Example: A Texas-based consulting firm signs a contract with a client in California. The agreement includes a non-compete clause. Under California law, the clause is likely unenforceable, even if the contract says Texas law applies. Always check state-specific rules for key clauses.
When negotiating these terms, do not hesitate to propose changes that better reflect your business needs or reduce your risk. Document all agreed changes in writing and keep signed copies for your records. If you are considering a business sale, merger, or restructuring, reviewing these clauses is especially important, as they can affect your ability to transfer contracts or retain key employees.
When To Seek Professional Legal Help
Many small businesses handle basic contract reviews internally, but some situations call for professional legal support. Consider consulting an attorney if:
- The contract involves a large financial commitment, long-term relationship, or significant business risk.
- You do not understand certain legal terms or the implications of specific clauses.
- The other party is represented by legal counsel, which can create an imbalance in negotiations.
- The agreement covers regulated activities or sensitive data (e.g., healthcare, finance, personal information). For example, HIPAA requires specific language in healthcare vendor contracts.
- You are entering into contracts in states where you are unfamiliar with local laws. State-specific rules can affect enforceability, required disclosures, and remedies.
- You need to draft custom terms, resolve a dispute over contract language, or address a breach of contract.
Legal professionals can help identify hidden risks, negotiate more favorable terms, and ensure your contracts comply with relevant laws. Many attorneys offer flat-fee or limited-scope contract review services, making this support accessible for small businesses.

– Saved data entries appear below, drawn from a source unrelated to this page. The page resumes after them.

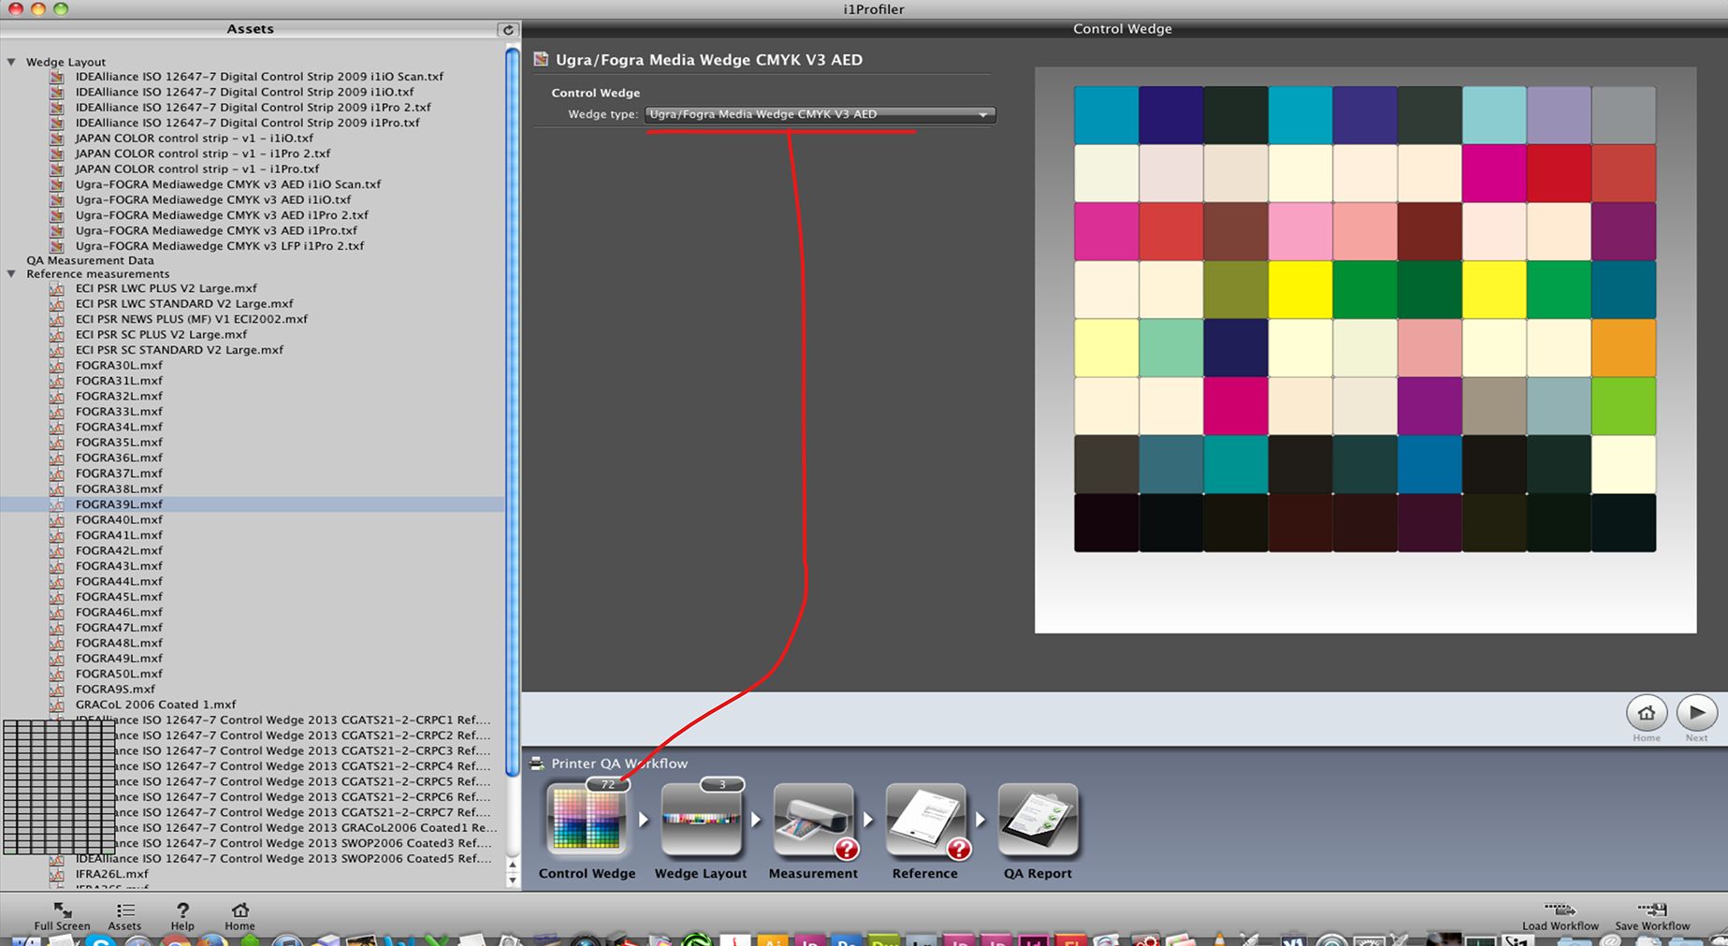Open the Help icon
This screenshot has height=946, width=1728.
pos(182,915)
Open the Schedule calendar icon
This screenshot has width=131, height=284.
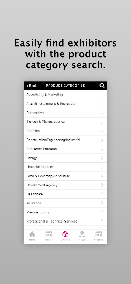99,234
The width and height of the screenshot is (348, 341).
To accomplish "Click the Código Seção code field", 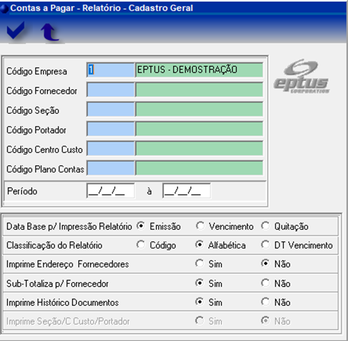I will (x=111, y=109).
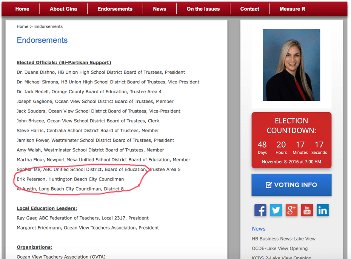Image resolution: width=351 pixels, height=259 pixels.
Task: Click the Twitter bird icon
Action: pos(276,210)
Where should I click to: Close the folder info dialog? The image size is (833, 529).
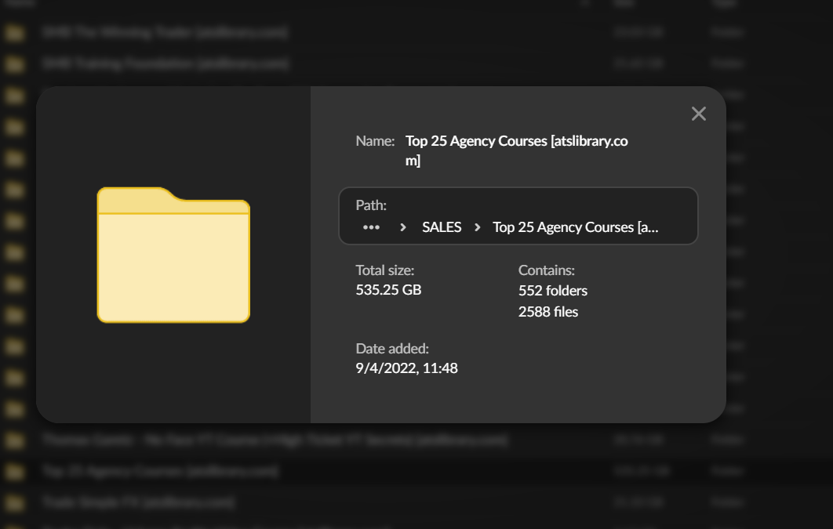[x=698, y=114]
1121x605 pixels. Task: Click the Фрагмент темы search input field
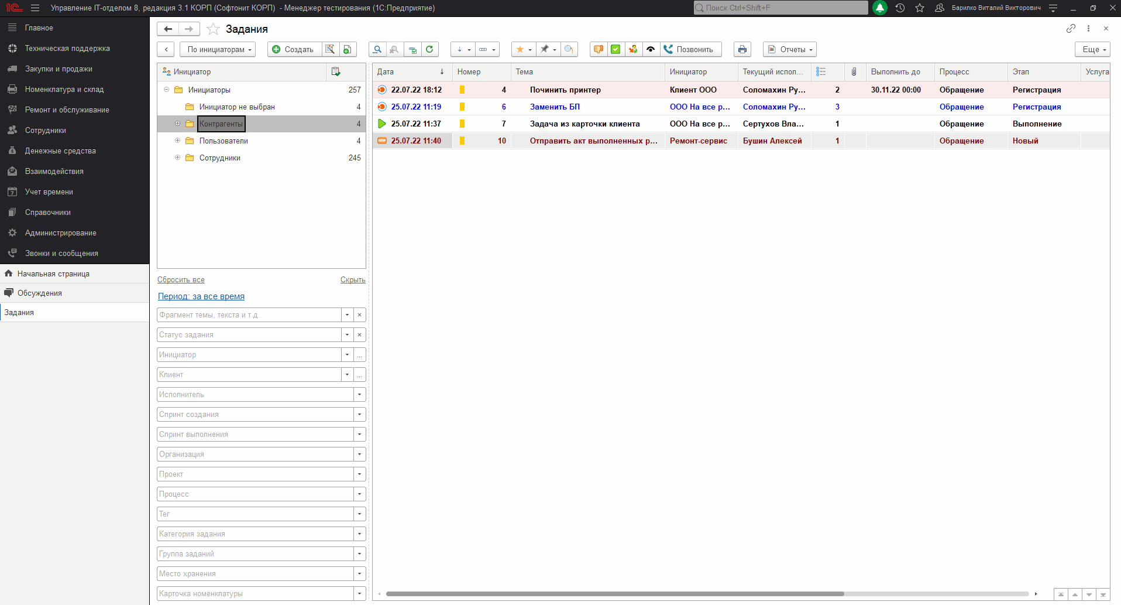tap(249, 315)
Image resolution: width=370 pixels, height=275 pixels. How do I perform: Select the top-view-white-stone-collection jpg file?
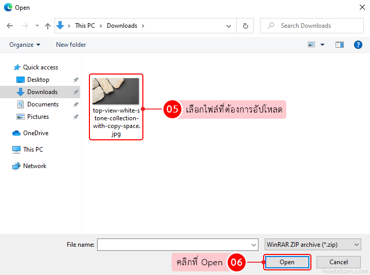pos(116,106)
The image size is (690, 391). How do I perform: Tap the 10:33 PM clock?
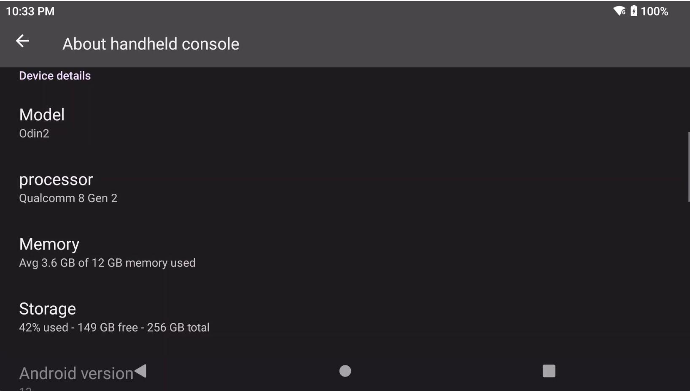click(x=30, y=11)
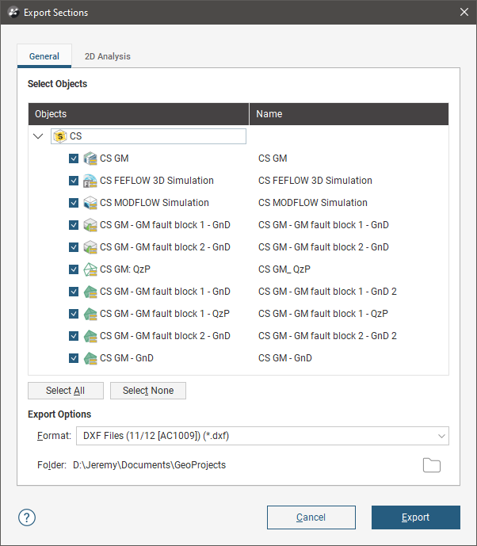The image size is (477, 546).
Task: Click the CS GM: QzP outline icon
Action: [x=90, y=269]
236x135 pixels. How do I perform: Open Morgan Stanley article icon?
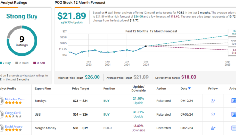(x=233, y=128)
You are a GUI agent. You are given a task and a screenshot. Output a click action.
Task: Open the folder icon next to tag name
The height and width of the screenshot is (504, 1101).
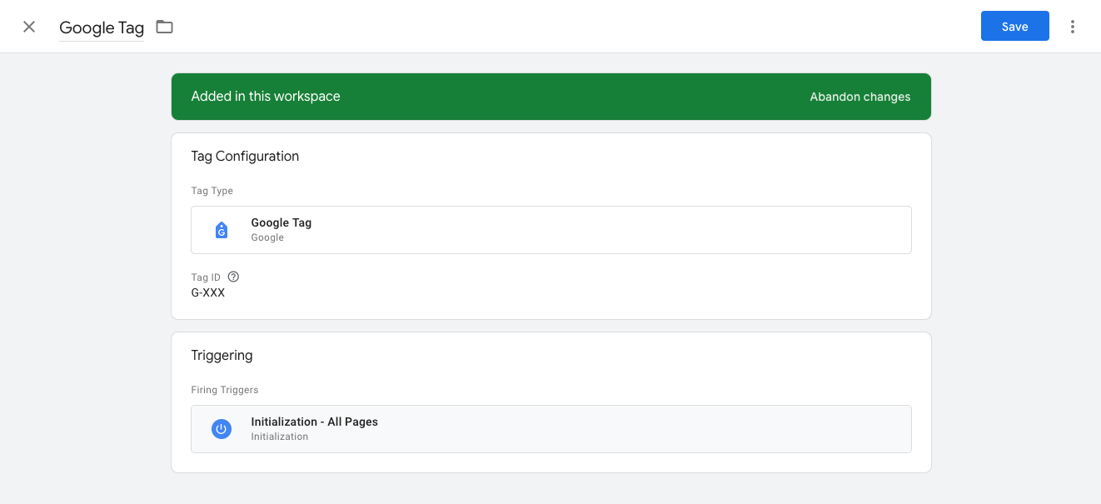point(164,26)
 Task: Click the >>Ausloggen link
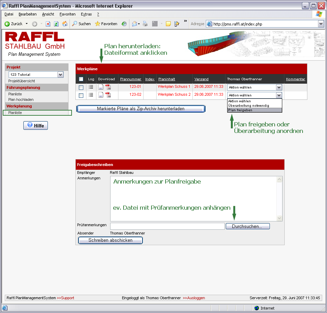[x=194, y=298]
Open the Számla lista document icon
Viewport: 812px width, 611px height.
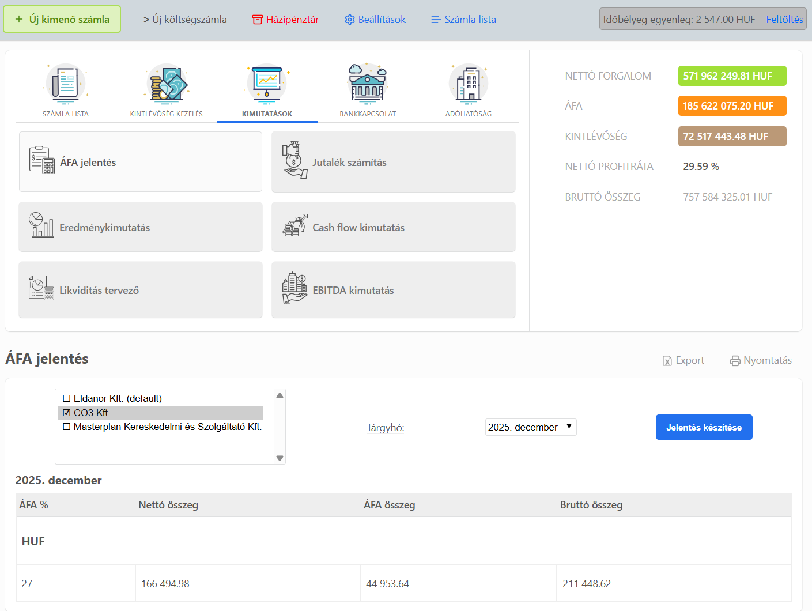point(66,84)
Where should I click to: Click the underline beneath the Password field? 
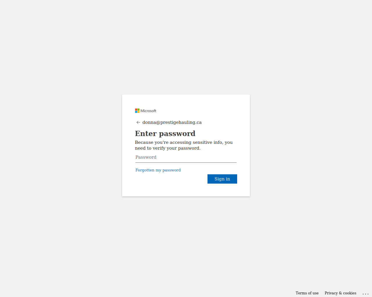(186, 163)
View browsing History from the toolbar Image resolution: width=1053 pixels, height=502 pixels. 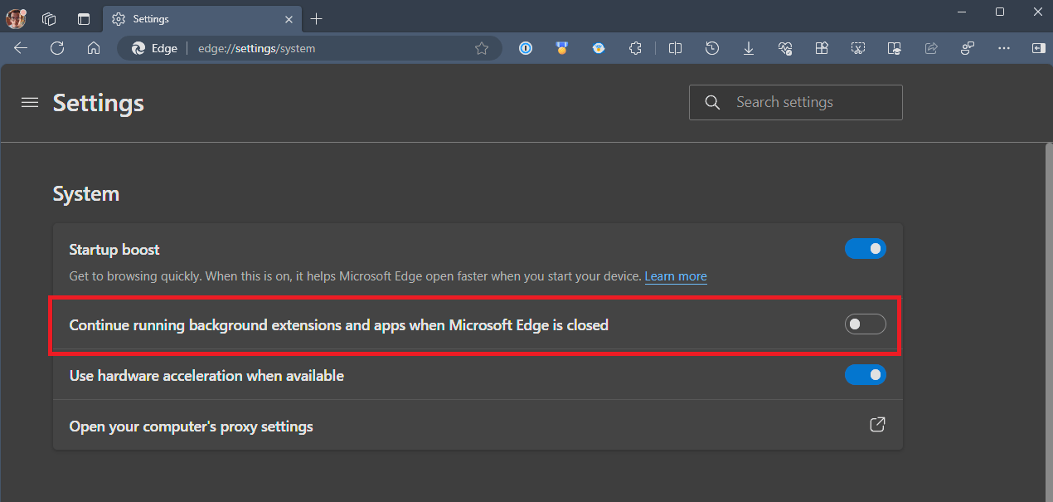pos(711,48)
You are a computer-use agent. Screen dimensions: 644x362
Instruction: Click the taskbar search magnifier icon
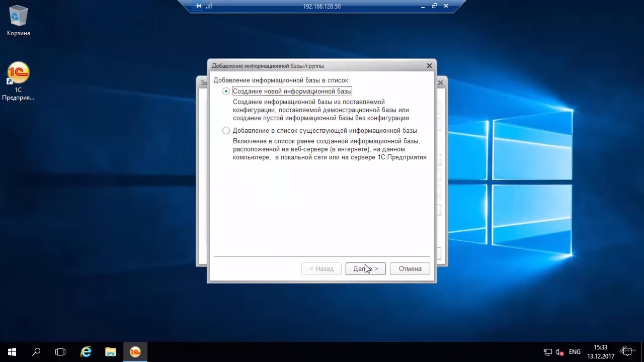36,352
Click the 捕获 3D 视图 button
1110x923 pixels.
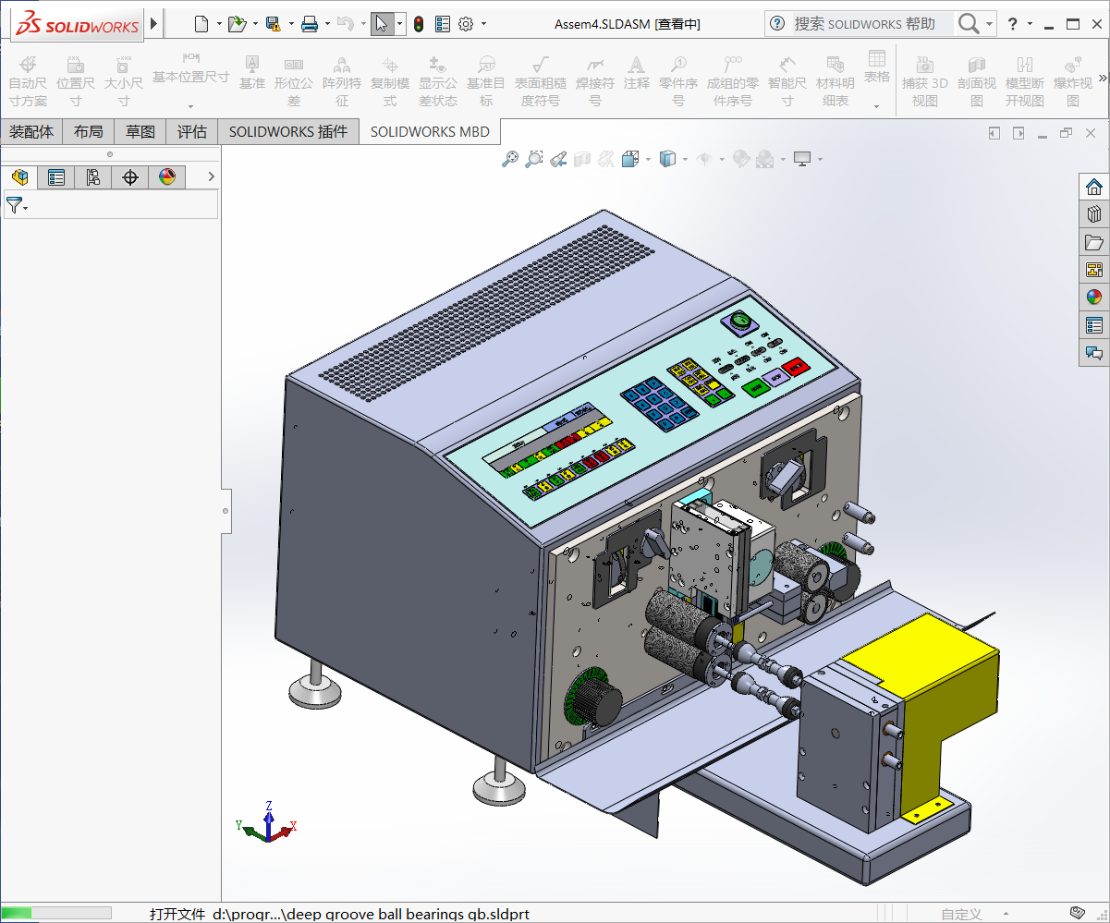tap(924, 81)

Example: A Georgia-based e-commerce startup is negotiating a fulfillment agreement with a logistics provider. The provider's contract includes a broad indemnity clause and limits its own liability to $500, regardless of the value of lost goods. An attorney reviews the contract, negotiates a higher liability cap, and narrows the indemnity to only cover losses caused by the startup's negligence. This reduces the startup's risk and provides better protection.
Remember that legal services in the US are regulated by state bar rules. Always check that your legal provider is appropriately licensed for your needs and the relevant state jurisdiction.
Best Practices For Contract Management And Recordkeeping
Effective contract management does not end when the agreement is signed. Good recordkeeping and regular reviews help your business stay organized, enforce your rights, and respond quickly to issues. Here are some best practices:
- Centralize your contracts: Store all signed contracts, amendments, and related correspondence in a secure, searchable location, whether digital or physical. Consider using a contract management system or cloud storage with access controls.
- Track key dates: Use a calendar, spreadsheet, or contract management tool to monitor renewal, termination, and notice deadlines. Set reminders well in advance to avoid missing critical dates.
- Document changes: Keep a record of all amendments, side letters, or waivers, and ensure they are properly signed and dated. Avoid making informal changes by email or phone.
- Assign responsibility: Designate a team member to oversee contract management, track deadlines, and coordinate reviews. In small businesses, this may be the owner or office manager.
- Review regularly: Set a recurring reminder to review your contracts at least once a year, or before major business changes such as a new product launch, expansion, or leadership change.
- Back up your records: Maintain backups of all contracts and related documents to protect against data loss, theft, or disasters. Consider offsite or cloud-based backups.
- Train your team: Educate employees involved in contract negotiations or management about key terms, approval processes, and recordkeeping requirements.
Example: A Colorado construction company uses a shared drive to store contracts. When a dispute arises over project scope, the company quickly locates the signed agreement and supporting emails, helping resolve the issue efficiently. In contrast, a business without organized records may struggle to enforce its rights or prove its position.
FAQs
What is the difference between contract review and contract redraft?
Contract review involves carefully reading and analyzing an agreement to identify risks, errors, or unclear terms. Contract redraft means updating or rewriting parts of the contract to address those issues, reflect new business needs, or comply with legal requirements. Both steps are important for keeping your agreements effective and enforceable.
Are online contract templates safe to use?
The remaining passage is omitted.